## What is needed
From the test-selection module description below, answer:
(a) Which Python module parses the committed objects?
(b) What is the default depth that bounds the call-graph BFS?
(c) How long does a warm-cache run take on a 400-file Python codebase?

"""Symbol-graph–driven test selection for ``muse code test``.

Given a set of changed symbol addresses (taken from ``muse diff`` or the
working-tree diff), this module identifies the minimal set of test functions
that exercise those symbols — without running a single test.

How it works
------------
1. Build the **forward call graph** for the committed snapshot (caller → callees).
2. For every *test function* in the graph, perform a BFS through the forward
   graph up to *depth* hops, accumulating the set of production symbols it
   transitively calls.
3. Invert the mapping: production symbol → list[test_node_ids].
4. For each changed symbol, look up which tests cover it.  Tests that cover
   *any* changed symbol are included in the result.

Why this is better than file-name heuristics
---------------------------------------------
File-name heuristics (``test_foo.py`` ↔ ``foo.py``) break the moment a
repository uses a non-obvious naming scheme, a shared test module, or a
parameterized fixture that exercises symbols from many files.  The call graph
knows exactly what each test calls — it does not guess.

Security
--------
This module is purely **read-only and static**.  It reads committed objects
from the content-addressed object store (SHA-256 verified blobs) and parses
them with Python's built-in ``ast`` module, which never executes code.
No working-tree file is written.  No subprocess is spawned.

Performance
-----------
Blobs are read once and cached by the ``SymbolCache``.  The call-graph BFS
is bounded by *depth* (default 3) and the size of the snapshot.  On a 400-
file Python codebase a warm-cache run completes in <50 ms.
"""

## Dataset excerpts
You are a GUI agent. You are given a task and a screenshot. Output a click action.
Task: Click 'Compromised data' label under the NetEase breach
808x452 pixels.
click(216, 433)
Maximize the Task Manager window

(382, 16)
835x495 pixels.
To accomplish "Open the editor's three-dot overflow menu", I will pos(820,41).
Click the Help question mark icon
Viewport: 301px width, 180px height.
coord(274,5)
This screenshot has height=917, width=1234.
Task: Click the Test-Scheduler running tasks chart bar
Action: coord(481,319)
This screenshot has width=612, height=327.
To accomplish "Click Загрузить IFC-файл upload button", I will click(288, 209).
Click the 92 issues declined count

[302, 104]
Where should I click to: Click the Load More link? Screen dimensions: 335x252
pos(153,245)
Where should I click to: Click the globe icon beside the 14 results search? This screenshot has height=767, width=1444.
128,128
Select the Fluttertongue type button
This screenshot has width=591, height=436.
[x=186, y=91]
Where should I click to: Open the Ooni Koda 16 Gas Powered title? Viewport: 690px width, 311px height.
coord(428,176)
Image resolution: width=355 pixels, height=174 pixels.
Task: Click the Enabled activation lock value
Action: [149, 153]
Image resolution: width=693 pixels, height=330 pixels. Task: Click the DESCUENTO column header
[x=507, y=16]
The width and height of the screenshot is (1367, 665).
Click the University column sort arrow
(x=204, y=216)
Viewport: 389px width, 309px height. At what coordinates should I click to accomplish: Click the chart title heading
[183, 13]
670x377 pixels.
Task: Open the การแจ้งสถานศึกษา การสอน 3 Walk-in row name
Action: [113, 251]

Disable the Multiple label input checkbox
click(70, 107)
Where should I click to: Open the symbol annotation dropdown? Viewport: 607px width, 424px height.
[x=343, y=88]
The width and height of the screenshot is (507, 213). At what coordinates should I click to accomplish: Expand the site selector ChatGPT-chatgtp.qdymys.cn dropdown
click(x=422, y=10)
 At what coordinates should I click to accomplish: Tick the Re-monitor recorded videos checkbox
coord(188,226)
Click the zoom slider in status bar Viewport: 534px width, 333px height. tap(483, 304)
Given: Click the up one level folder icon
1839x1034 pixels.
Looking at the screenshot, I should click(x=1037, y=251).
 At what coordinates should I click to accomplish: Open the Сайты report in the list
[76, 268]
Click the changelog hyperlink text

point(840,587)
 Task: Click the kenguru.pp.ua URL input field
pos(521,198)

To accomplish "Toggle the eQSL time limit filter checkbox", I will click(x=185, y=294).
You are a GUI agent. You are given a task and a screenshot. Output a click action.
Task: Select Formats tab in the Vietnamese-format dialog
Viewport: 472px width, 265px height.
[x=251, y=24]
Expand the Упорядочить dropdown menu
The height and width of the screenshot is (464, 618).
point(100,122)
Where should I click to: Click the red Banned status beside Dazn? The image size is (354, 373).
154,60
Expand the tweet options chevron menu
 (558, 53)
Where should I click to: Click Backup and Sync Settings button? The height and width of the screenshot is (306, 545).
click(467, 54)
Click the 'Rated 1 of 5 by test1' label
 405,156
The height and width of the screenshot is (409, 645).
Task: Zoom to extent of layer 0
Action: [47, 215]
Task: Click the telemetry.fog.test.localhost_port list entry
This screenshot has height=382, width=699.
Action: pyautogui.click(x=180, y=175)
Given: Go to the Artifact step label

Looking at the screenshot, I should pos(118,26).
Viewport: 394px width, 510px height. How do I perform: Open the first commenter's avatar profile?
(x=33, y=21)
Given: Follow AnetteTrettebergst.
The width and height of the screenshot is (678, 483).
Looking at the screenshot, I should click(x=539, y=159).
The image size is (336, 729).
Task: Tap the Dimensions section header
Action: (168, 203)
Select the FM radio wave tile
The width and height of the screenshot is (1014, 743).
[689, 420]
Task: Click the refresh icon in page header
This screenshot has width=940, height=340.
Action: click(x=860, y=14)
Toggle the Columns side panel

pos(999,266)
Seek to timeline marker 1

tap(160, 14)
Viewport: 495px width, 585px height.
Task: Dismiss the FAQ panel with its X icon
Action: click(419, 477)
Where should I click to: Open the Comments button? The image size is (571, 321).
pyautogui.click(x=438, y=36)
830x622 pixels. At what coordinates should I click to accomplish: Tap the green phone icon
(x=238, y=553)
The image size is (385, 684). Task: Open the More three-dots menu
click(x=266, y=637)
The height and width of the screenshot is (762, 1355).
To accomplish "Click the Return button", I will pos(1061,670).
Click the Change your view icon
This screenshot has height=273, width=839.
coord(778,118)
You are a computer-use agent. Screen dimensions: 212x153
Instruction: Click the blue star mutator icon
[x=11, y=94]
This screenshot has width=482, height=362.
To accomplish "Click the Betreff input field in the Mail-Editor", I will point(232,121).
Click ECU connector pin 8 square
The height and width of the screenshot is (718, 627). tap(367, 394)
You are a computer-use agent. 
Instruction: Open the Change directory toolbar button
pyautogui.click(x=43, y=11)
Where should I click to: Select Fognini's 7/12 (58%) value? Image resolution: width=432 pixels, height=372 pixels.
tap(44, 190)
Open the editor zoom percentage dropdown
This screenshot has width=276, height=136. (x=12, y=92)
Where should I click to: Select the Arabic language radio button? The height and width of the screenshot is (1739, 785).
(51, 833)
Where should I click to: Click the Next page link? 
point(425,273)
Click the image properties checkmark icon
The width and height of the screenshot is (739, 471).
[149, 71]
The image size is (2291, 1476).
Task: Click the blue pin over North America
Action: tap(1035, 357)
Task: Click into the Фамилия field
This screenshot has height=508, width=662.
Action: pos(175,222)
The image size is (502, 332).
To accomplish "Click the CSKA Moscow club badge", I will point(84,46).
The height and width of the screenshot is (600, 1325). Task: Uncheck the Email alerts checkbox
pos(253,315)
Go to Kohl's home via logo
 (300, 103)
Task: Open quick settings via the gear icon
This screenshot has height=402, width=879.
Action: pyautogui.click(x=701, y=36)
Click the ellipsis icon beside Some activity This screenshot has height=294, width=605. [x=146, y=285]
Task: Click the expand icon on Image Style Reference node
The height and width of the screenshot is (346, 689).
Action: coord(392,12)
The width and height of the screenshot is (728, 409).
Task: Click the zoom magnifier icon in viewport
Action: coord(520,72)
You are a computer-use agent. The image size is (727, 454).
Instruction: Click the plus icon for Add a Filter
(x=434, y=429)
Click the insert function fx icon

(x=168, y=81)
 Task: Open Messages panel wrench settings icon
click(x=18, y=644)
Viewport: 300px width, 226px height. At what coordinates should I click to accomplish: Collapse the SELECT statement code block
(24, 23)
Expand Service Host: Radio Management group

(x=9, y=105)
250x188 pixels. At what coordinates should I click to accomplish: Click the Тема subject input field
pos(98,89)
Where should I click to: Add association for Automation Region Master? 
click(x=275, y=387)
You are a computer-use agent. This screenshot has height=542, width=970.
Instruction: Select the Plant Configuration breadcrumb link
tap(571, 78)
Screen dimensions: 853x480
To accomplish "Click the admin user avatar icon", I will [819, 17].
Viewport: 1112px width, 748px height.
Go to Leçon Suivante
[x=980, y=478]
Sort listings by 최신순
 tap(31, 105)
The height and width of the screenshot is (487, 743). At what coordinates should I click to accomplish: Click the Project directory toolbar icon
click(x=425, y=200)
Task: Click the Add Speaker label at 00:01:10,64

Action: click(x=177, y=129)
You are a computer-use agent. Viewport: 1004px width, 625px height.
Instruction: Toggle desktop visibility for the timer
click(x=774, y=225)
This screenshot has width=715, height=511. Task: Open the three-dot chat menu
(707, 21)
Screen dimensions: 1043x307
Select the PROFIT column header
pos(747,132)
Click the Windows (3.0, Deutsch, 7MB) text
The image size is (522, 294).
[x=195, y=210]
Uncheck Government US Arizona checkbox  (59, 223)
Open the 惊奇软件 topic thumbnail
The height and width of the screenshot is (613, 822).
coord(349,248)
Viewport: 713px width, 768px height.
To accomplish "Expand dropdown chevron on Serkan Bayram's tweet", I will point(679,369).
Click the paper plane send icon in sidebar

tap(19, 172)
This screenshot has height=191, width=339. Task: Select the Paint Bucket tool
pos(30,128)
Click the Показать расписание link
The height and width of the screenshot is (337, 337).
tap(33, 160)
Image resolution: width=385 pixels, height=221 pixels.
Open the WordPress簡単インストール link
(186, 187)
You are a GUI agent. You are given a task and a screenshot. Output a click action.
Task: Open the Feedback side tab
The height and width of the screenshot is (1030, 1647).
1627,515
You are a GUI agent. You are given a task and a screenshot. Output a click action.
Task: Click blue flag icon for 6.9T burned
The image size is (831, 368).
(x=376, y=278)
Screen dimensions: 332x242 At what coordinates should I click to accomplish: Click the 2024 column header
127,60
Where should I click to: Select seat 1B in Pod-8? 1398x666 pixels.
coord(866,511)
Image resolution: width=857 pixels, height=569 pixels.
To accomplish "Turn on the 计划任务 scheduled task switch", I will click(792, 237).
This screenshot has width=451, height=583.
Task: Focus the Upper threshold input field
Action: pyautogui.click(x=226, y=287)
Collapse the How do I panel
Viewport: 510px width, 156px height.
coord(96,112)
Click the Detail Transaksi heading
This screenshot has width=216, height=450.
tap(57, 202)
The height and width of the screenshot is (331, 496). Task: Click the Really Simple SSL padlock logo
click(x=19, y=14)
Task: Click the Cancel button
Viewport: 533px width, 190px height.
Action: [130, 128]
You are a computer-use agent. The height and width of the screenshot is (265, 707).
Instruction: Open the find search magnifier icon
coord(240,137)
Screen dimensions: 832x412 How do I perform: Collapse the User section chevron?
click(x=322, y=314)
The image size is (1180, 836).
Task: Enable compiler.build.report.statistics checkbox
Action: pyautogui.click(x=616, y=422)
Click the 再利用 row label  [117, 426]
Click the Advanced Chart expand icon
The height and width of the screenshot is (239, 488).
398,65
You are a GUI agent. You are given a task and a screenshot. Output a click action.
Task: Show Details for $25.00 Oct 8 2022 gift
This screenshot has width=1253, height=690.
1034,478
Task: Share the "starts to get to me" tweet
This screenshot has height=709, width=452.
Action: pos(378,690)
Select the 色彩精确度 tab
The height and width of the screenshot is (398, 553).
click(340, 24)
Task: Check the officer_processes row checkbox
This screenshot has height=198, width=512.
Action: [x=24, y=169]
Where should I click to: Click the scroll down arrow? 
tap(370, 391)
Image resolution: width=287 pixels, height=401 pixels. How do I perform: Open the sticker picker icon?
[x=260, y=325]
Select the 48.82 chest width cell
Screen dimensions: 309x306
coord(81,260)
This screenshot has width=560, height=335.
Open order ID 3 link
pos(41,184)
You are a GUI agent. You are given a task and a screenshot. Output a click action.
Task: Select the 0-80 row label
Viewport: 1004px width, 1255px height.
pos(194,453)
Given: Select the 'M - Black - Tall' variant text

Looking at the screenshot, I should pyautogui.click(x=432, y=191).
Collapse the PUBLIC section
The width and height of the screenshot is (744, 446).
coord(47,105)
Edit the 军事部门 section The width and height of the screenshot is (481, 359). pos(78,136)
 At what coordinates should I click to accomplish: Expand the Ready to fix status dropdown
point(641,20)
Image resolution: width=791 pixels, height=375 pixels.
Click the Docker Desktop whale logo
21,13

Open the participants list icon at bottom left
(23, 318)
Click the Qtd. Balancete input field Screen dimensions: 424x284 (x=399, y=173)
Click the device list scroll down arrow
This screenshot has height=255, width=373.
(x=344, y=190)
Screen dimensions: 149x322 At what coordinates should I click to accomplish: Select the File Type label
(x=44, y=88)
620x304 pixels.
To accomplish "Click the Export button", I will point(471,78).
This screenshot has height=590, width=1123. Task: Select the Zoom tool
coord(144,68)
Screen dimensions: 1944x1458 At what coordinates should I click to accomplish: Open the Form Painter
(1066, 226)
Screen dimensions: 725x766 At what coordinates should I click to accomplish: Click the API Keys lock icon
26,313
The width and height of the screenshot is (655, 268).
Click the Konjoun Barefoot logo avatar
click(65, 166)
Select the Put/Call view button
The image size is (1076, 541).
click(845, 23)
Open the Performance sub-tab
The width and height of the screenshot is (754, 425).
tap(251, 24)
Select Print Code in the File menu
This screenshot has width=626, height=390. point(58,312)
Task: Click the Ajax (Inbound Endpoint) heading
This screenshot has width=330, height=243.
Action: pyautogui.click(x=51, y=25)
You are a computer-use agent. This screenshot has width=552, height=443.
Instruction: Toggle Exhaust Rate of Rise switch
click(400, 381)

## Task solution
(a) Python's built-in ast module.
(b) 3.
(c) Under 50 ms.